Эйзенхорн не мог смотреть туда. Вместо этого он обвел взглядом окрестности.
— Я знаю это место, — сказал он.
— Ну конечно, знаешь, — подтвердила Биквин, — Я никогда тут не была, в отличие от тебя. Горные леса над Антитом. Мир ДеКере. Ты часто мне о нем рассказывал.
— Место, где я родился.
— Именно, — кивнула она. — Здесь ты родился в первый раз. И мне показалось правильным привести тебя сюда для следующего рождения.
Биквин протянула руку к подбородку инквизитора, и тот дернулся, боясь ее обжечь. Но неприкасаемая просто мягко и ласково развернула его голову, заставляя взглянуть в мерцающие и искрящие врата Регии Оккульта.
— Они приведут тебя к цели, — сказала она. — Всего один шаг. Забудь остальное. Забудь все. Иди. Пока проход не закрылся.
Елизавета поцеловала его в щеку.
— Ступи на путь. Он прям и верен. Единственный путь, который тебе нужен.

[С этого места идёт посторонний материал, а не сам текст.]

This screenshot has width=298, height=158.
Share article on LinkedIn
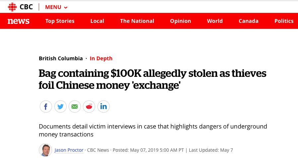pos(103,107)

Эйзенхорн развернулся, но Биквин уже исчезла.
Он шагнул на свет.
Свет оборачивается вокруг него и несет вперед. Мир рассыпается на части, а звезды мелькают мимо, будто снег. Все быстрее и быстрее. Звездный буран заполняет все пространство крохотными сверкающими пятнышками. Удар сердца. Долгая зима. Века пролетают и нагромождаются друг на друга, будто вагоны сошедшего с рельс поезда. Он видит перед собой Каранины ранним летом. Над новой крепостью реют знамена. Армии на перевале снова могут маневрировать после того, как весеннее солнце растопило снег. Ударийские орды в доспехах из кожи и бронзы, с черепами пещерных медведей на знаменах желают найти Ваартук и спасение. Их вождь едет перед войском, его шлем украшен перьями хищной морской птицы. А в лесах гарнизон крепости выстраивается в боевой порядок по зову медных труб — длинных, опоясывающих все тело трубача, словно обруч. Каранинская гвардия строит стену щитов у входа в перевал, готовая противопоставить сталь клинков и железную дисциплину гневу варваров-завоевателей и защитить свои мечты о колонизации континента.
Железная дисциплина против дикого хаоса.
Трубы ревут в лесу. Рога завывают на перевале.
Красноклювики по-прежнему поют среди деревьев, не обращая ни на что внимания.
Старик сидит у пруда и что-то рисует.
Летнее солнце клонится к закату. Орел кружит над лесом. Дрожь схлопывающегося пространства.
Комната. Сотни тысяч комнат. Люди в комнатах. Кто-то плачет. Огненно-желтая луна. Костер. Походные одеяла. Смех.
Море, которое на самом деле не море. Нематериальный океан, волны которого поднимаются выше всех миров. Тени чудовищ мелькают под бушующей поверхностью. И снова смех. Вечный смех. Гогот. Шепот. Слова, которые могут создавать. Слова, способные творить и разрушать. Долгая Ночь, бесконечная тьма, наполненная триллионами насекомых. Стрекочущие слова, которым больше лет, чем ртам, впервые их произнесшим. Слова, которые старше всех возможных ртов. Слова, выбитые на белом камне.